U.S. Transportation Secretary Pete Buttigieg acknowledges it is not “going to be easy” to achieve bipartisanship in an infrastructure bill.
During his appearance on CNN’s “New Day,” Buttigieg was asked if he would pursue an infrastructure bill through the process of reconciliation which would not require Republican support.
“I think we should seek to earn as many votes across the aisle as possible, definitely on this rescue plan,” Buttigieg said.
He added, “There’s clear bipartisan support among the American people, among American elected officials at least if you’re talking to mayors and hopefully that will be reflected on the hill.”
Watch his comments below:
“I’m not saying it’s going to be easy,” Transportation @SecretaryPete Buttigieg says on seeking bipartisanship in an infrastructure bill, adding that “it’s very clear … by things like what Texans are suffering through this week, that America cannot wait any longer” pic.twitter.com/ddSHzi70ZE— New Day (@NewDay) February 19, 2021
Host Jim Sciutto pushed back and suggested “the political incentives are nasty” and many Republicans “calculate helping a Democratic administration is only going to hurt me.”
He asked Buttigieg if he sees the dynamic changing on the issue of infrastructure.
“I’m not saying it’s going to be easy,” he said.
Buttigieg explained, “There’s a reason that it hasn’t happened yet, but I think we’ve come to a moment where it’s very clear in some cases crushingly and bluntly made clear by things like what Texans are suffering through this week, that America cannot wait any longer, that we can’t afford not to act.”

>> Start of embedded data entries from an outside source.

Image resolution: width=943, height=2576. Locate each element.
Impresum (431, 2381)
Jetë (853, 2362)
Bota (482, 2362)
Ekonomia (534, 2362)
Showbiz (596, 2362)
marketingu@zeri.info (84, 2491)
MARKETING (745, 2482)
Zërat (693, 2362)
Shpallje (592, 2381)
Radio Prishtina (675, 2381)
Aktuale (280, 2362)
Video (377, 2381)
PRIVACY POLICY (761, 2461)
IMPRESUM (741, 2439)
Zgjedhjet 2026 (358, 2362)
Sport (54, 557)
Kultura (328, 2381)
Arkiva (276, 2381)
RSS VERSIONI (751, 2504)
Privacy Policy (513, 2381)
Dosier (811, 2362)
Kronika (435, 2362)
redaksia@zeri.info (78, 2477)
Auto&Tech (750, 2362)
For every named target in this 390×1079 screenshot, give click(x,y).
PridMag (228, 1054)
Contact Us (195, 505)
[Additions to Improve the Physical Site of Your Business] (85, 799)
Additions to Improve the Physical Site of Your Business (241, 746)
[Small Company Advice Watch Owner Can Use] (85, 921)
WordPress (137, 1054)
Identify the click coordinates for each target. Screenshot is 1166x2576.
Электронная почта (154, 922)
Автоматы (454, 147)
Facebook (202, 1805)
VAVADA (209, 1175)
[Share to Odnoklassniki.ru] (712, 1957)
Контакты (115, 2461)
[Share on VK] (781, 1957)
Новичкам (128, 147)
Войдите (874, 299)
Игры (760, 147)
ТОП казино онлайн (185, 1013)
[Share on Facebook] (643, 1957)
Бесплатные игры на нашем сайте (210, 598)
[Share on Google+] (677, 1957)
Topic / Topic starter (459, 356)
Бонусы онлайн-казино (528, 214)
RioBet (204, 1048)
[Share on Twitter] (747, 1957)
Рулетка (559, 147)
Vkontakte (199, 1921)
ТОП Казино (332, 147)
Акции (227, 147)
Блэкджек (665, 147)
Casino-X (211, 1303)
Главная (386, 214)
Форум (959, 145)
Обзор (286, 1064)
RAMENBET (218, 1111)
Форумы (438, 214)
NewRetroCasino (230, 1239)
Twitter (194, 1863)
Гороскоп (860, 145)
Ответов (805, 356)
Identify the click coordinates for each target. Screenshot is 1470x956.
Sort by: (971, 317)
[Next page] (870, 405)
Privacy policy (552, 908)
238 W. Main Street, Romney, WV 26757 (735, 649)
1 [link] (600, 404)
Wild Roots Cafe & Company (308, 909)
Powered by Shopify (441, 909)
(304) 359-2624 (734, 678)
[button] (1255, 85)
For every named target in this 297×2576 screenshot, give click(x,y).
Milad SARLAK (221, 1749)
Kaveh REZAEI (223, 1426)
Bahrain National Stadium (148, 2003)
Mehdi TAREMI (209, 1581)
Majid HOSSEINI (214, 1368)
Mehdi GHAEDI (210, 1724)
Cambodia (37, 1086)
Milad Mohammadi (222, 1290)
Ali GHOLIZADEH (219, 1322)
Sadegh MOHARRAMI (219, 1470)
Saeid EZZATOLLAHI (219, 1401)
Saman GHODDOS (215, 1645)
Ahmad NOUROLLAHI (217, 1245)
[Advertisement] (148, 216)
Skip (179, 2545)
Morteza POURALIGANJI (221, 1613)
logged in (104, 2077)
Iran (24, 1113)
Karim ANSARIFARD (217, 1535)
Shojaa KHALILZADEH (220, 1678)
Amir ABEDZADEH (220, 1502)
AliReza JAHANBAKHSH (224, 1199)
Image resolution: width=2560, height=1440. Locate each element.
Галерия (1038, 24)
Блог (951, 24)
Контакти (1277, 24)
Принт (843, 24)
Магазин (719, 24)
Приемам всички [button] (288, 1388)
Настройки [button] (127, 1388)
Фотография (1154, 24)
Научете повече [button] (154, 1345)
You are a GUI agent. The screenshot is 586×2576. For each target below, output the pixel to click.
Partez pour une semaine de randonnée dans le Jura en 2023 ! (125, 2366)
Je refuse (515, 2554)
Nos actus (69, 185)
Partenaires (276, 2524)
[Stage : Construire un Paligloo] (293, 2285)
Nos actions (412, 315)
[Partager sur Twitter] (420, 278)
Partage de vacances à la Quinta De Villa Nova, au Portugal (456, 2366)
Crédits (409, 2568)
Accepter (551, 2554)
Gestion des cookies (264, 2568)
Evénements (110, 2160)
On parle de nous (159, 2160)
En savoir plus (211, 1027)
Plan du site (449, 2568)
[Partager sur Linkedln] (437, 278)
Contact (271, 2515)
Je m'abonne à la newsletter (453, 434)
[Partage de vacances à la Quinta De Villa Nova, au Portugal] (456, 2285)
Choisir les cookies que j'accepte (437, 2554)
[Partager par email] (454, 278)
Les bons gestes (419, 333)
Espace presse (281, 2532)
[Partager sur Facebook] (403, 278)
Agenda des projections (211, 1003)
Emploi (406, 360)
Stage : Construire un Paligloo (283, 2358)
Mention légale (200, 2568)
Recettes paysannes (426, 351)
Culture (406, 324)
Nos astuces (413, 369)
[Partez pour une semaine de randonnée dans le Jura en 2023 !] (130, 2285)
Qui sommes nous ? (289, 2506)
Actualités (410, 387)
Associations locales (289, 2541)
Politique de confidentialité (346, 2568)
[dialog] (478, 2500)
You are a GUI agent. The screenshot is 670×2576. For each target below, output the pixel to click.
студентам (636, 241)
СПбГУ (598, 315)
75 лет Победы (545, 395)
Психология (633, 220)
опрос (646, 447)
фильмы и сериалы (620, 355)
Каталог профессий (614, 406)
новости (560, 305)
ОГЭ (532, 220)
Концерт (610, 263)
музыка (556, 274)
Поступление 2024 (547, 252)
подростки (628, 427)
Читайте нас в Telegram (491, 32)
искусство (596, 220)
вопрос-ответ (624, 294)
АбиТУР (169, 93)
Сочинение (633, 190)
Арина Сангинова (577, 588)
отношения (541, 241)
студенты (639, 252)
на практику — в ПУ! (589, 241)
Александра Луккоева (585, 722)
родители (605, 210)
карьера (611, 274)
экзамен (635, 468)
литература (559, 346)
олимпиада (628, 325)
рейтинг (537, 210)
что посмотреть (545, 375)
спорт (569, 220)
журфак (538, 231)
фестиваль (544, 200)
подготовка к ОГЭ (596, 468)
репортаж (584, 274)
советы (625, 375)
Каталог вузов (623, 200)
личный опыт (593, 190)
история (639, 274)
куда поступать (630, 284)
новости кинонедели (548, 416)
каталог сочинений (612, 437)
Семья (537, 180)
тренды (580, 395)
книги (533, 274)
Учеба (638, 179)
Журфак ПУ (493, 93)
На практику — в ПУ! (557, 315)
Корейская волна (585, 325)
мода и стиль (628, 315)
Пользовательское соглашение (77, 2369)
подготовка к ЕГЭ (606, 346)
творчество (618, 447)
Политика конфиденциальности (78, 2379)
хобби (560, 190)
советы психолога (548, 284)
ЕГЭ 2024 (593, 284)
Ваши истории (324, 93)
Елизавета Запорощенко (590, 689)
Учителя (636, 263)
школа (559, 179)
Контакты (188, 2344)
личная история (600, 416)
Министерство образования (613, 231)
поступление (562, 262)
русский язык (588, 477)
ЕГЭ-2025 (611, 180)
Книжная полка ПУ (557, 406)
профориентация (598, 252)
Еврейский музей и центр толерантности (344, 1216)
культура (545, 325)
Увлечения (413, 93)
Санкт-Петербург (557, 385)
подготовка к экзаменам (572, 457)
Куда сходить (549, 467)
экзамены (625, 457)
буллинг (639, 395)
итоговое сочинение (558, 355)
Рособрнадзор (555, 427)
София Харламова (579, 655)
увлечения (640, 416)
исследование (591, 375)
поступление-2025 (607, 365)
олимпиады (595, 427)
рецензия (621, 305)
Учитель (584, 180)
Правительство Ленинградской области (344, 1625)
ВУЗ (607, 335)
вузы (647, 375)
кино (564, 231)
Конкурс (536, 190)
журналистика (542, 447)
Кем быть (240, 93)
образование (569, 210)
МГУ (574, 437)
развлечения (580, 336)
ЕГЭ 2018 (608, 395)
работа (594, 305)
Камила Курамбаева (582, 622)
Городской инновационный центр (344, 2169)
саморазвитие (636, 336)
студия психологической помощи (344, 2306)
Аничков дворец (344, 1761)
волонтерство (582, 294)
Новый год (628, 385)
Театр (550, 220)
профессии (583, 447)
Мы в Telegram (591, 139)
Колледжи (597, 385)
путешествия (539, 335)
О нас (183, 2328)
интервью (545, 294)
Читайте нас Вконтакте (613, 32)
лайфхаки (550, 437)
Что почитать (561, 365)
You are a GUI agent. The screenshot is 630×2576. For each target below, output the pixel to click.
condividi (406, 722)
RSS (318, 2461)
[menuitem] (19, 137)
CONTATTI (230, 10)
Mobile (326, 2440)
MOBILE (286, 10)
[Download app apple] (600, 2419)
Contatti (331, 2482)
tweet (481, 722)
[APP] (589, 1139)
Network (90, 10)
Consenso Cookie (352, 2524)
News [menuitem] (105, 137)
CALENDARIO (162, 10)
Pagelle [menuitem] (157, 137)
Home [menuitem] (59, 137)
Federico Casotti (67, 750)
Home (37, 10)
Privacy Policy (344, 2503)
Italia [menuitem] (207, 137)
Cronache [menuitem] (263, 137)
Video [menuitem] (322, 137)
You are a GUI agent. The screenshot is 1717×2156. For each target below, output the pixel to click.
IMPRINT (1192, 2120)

He unveiled his $1 trillion infrastructure plan in January designed to provide state and local governments with funding to revive the nation’s transportation networks, increase clean water supply, and expand broadband internet.
“Under my administration, local governments will finally have a partner in Washington,” Buttigieg wrote. “As a former mayor, I know that priority-based budgets made locally are better than budget-based priorities set in Washington.”
In the plan, he criticized the way the Trump administration handled infrastructure, saying it “has been incapable of keeping its promise to pass major infrastructure legislation, and critical projects around the country are stalled because of it.”
He continued, “Meanwhile, our roads and bridges crumble, our schools fall into disrepair, water systems poison our children, and our flood protection systems fail as climate change accelerates.”